MRI acquisition and pre-processing
The structural images were obtained based on 3D Magnetization Prepared Rapid Acquisition Gradient Echo (MPRAGE) T1W sequence, with following parameters: voxel size = 1.1 × 1.1 × 1.2 mm3; echo time (TE) = 2.98 ms; inversion time (TI) = 900 ms; repetition time (TR) = 2300 ms; 170 sagittal slices; within plane FOV = 256 × 240 mm2. The FLAIR scans were obtained using an echo-planar imaging sequence: TE = 90 ms, TR = 9000 ms. Meanwhile, the rsfMRI images were obtained using an echo-planar imaging sequence: TE = 30 ms; TR = 3000 ms; the number of slices = 48; slice thickness = 3.3 mm; spatial resolution = 3.31 × 3.31 × 3.31 mm3. According to the ADNI scanning protocol, all subjects were instructed to open their eyes, focusing on a cross, and keep at rest calmly during the scan.Neuroimaging data preprocessing was performed using the Data Processing Assistant and Resting-State fMRI (DPARSF; Yan and Zang; www.rfmri.org/DPASFA)[41] based on the platform of Statistical Parametric Mapping 12 (SPM12; www.fil.ion.ucl.ac.uk/spm). The First 5 image volumes of rsfMRI scans were discarded for the signal equilibrium and subject’s adaptation to the scanning noise[41]. The remaining 135 images were corrected for timing differences and head motion (Friston 24 parameters)[42]. The image data with more than 3 mm maximum displacement in any of the x, y, or z directions or 3° of any angular motion were discarded. Then, T1-weighted images were co-registered to the mean rsfMRI image and spatially normalized to the Montreal Neurological Institute (MNI) standard space based on rigid-body transformation, then re-sampled into 3 mm × 3 mm × 3 mm cubic voxel.
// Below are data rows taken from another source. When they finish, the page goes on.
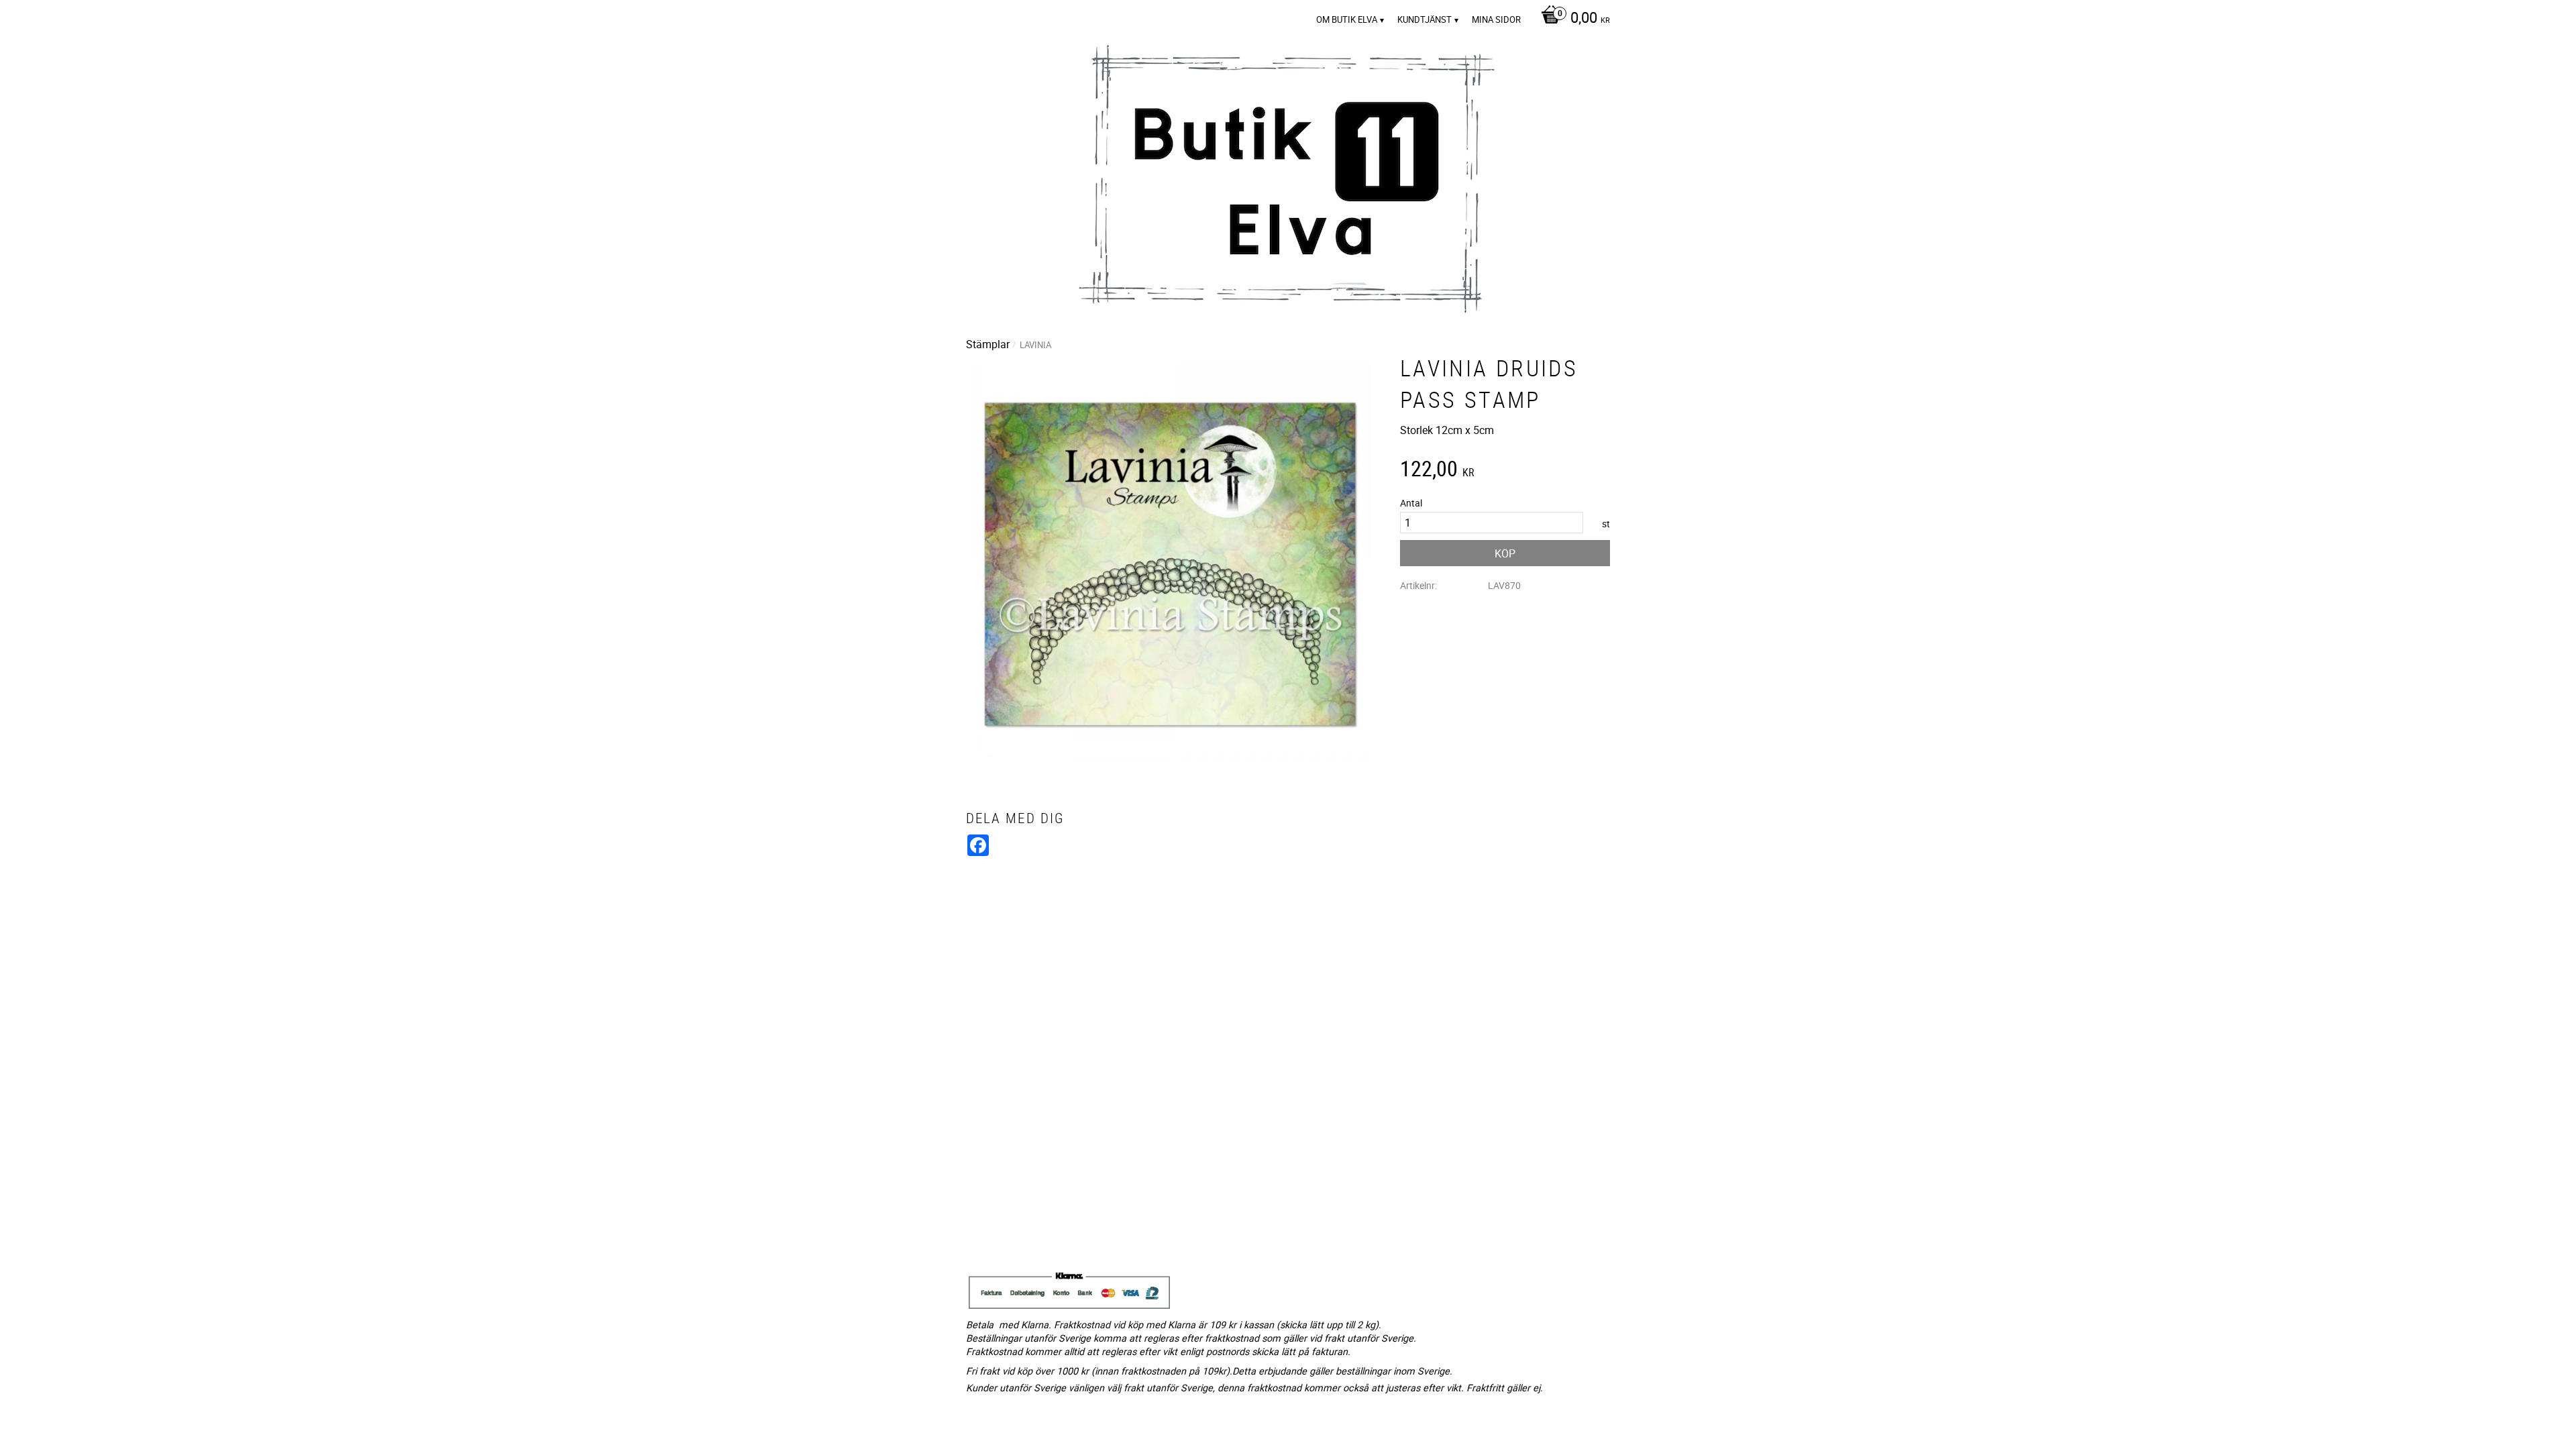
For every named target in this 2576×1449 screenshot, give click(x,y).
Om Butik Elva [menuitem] (1346, 19)
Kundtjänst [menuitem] (1424, 19)
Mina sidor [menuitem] (1496, 19)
Finally, scrubbing was performed to reduce motion-related artifacts by using a framewise displacement (FD) threshold of 0.5, interpolating bad time points with cubic spline[43,44]. To control the residual effects of motion and other non-neuronal factors, we concluded covariates, including 24 head motion parameters and signals of white matter and cerebrospinal fluid (CSF)[41,42].
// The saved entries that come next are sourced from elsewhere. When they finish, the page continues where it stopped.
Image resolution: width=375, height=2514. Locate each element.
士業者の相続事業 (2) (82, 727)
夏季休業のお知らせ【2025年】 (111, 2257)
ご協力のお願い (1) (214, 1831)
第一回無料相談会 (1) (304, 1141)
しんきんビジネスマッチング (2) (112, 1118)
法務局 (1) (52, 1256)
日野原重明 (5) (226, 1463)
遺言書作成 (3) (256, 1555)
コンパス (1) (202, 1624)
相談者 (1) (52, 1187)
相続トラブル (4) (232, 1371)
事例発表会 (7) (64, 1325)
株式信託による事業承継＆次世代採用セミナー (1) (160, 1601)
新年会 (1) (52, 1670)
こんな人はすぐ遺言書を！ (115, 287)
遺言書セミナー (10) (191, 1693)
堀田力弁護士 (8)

sALFF and dALFF variance calculation
The sALFF calculated the averaged ALFF across the scanning session and can be used to explore the strength of intrinsic brain activity. We calculated sALFF using the DPARSF software. Firstly, the time series were converted into the frequency domain using a fast Fourier transform at each voxel. Then, across 0.01–0.1 Hz, we computed and averaged the square root of the power spectrum. This averaged square root was taken as the sALFF at the given voxel[45].The dALFF was raised based on the theory that resting-state brain is a highly dynamic system on a variety of time scales[31,32,46-49]. Specifically, dALFF could distinguish the time course into several scales and calculate the variance value, to reflect the temporal stability of the intrinsic brain activity[25]. We calculated dALFF using the DynamicBC software (www.restfmri.net/forum/DynamicBC)[49]. The window size was set at 14 TR (42 s), and window step at 1TR based on previous studies, which suggested the window size in the range of 40 s to 100 s capturing brain dynamics reasonably[50,51]. The sliding-window was used for time-variant connectivity analysis. For each sliding window, the ALFF map was obtained. To study the temporal stability of intrinsic brain activity, we computed the dALFF variance. To test the reliability of the dALFF results, we repeatedly analyzed the dALFF with other window sizes (20, 26, 33 TR) (Supplementary Material 7).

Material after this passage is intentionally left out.